Informed Choices and Positive Influences

While millennials are also smarter shoppers who compare prices and make more informed decisions for small and large purchases, they can easily turn down tempting offers if it they’re not from a company that “does right” by people. research even shows that their political and social views affect their financial attitude. Their generation is the most educated to date and the first to utilize social media as a platform to share, send, and inform.

Think of an issue, any issue, and you will find hundreds of different voices speaking about it with their own opinions and stories. They are usually the first to speak out on injustices and give praise where it is due. New York Times declared them as Generation Nice.

While social media shows a different story and encourages consumerism among certain demographics, millennials are actually more focused on social change than on materialism. They were exposed early to real time news about climate change and species extinction, terrorism, war, poverty, homelessness, racism, and recession. Real issues were given faces and humanized by access to the internet and media. This is the real reason why their generation is empathetic and values people and brands with the same views.

Small, Bold Moves Make Big Waves

What does this mean for brands, corporations, and small to medium-sized enterprises? With a spotlight that is easier to maneuver, companies are more careful with their stance on certain issues. Marketing and public relations have never been trickier.

Endorsers now align themselves with companies that exhibit better values and have the power to turn down or chase after deals.

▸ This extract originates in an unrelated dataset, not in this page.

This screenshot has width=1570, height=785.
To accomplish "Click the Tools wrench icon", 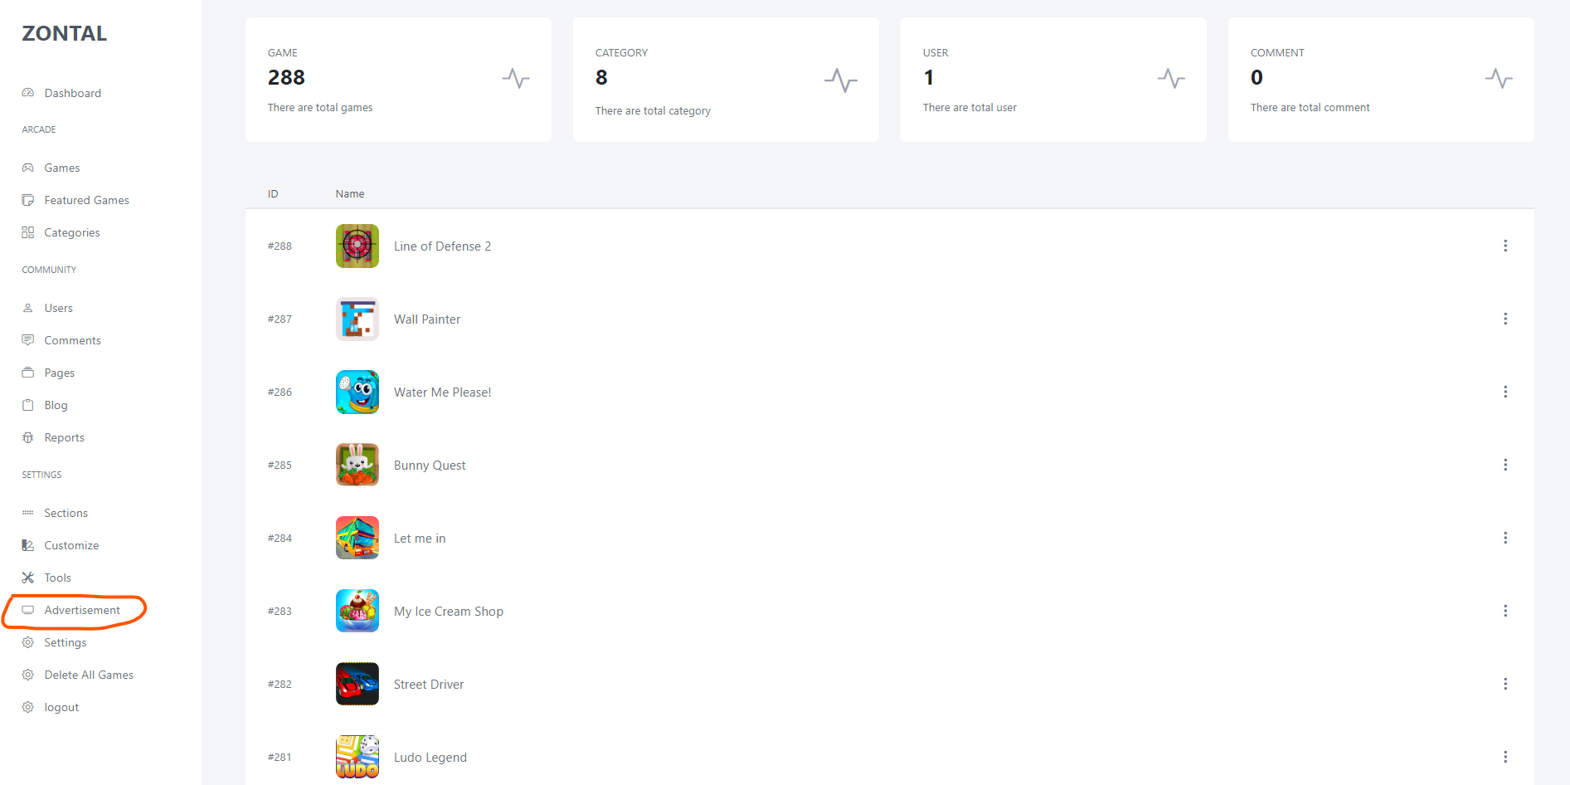I will point(28,578).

Companies on the other hand cannot just pick a pretty face or prominent figure to represent them. Relatability and conscience are not currency in brand positioning.

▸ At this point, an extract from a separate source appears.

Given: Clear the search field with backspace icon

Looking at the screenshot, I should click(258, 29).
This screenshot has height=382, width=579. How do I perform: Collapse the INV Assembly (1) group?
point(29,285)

Let’s take a look at a few examples. Pepsi faced backlash with Kendall Jenner on their ad, offering a can of Pepsi to appease angry protestors. It was not meant to be offensive. Real-life protestors were rubbed the wrong way when it seemed that their advocacies and efforts were belittled. The public felt that the ad ignored the harsh reality of racial profiling and police brutality. Pepsi’s choice of Kendall Jenner, a white woman from a privileged but notorious background, also did more harm than good.

Colin Kaepernick used his position as a quarterback in the NFL to silently protest and honor people of color who are often victims of brutality and racism by kneeling during the National Anthem. Many Americans saw this act as an affront to patriotism and American soldiers. They say it was an act of rebellion and disrespect. Things went as far as the NFL forcing Kaepernick’s team to drop him.

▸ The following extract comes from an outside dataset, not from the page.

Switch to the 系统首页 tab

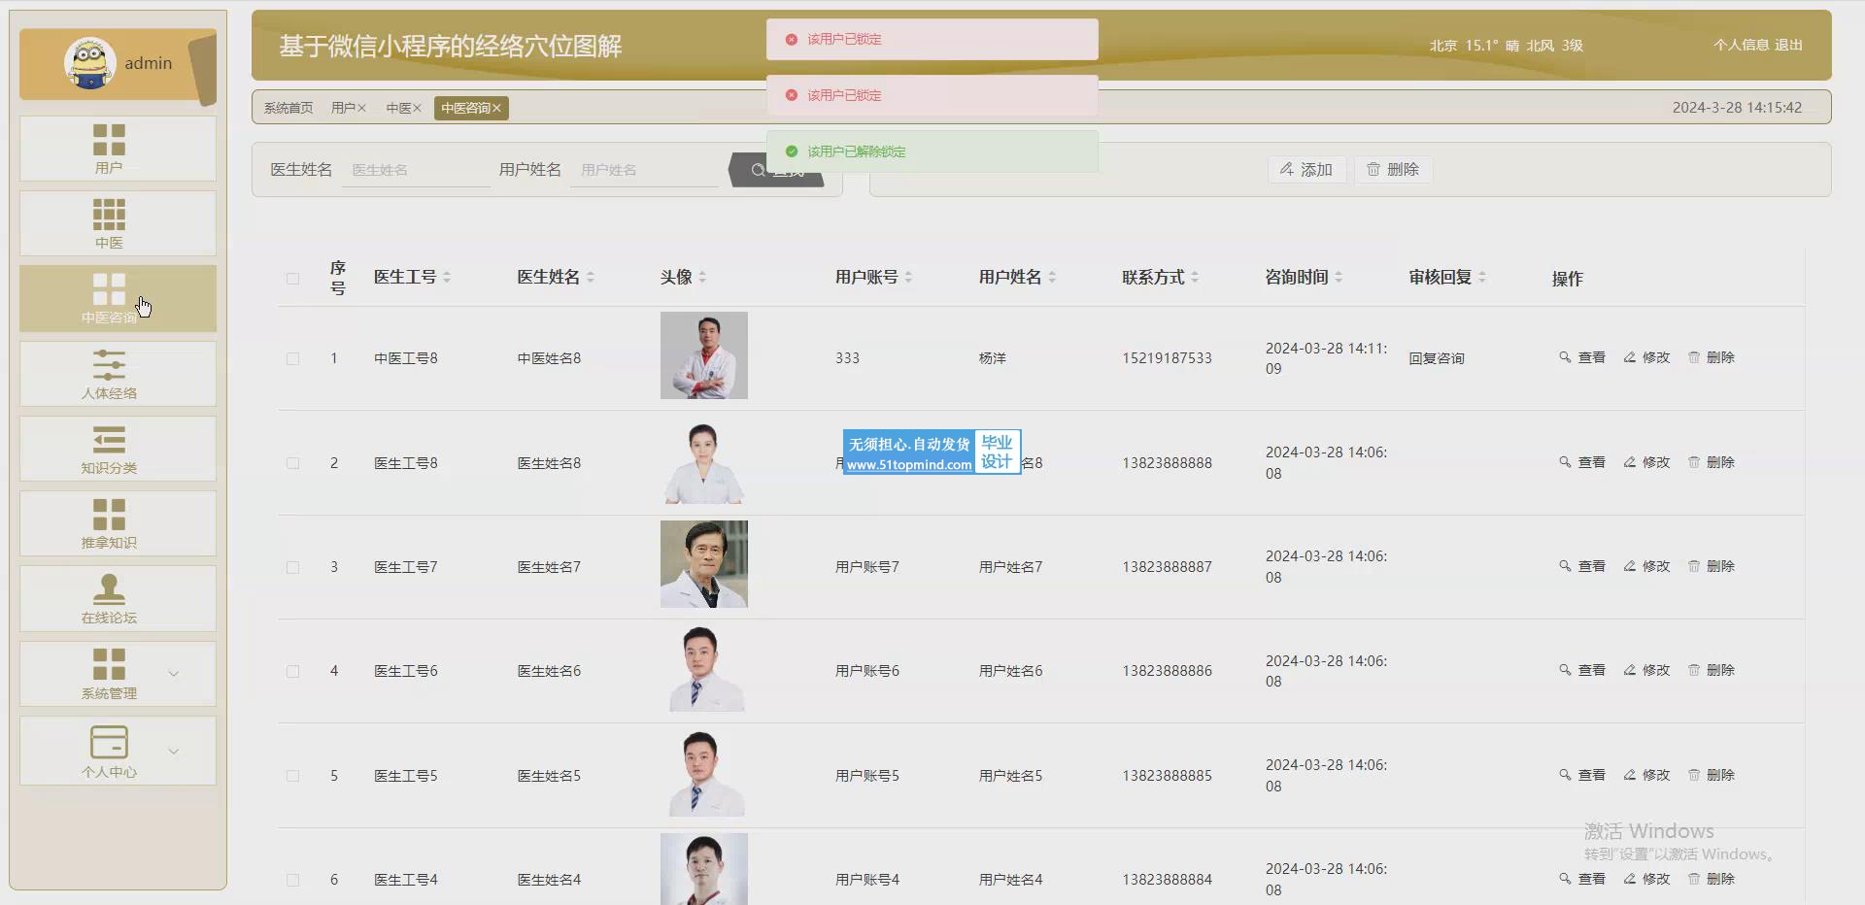click(x=288, y=108)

In a bold and controversial move, Nike swiftly picked Kaepernick as the face of their 30th anniversary ad campaign. This caused two polarizing views on the whole company. Nike also previously dropped Manny Pacquiao from their roster of their endorsers due to his anti-gay remarks. Many applauded Nike for taking a stance on important issues while others proclaimed boycott. Despite these, Nike reached an all-time high on sales and stock prices.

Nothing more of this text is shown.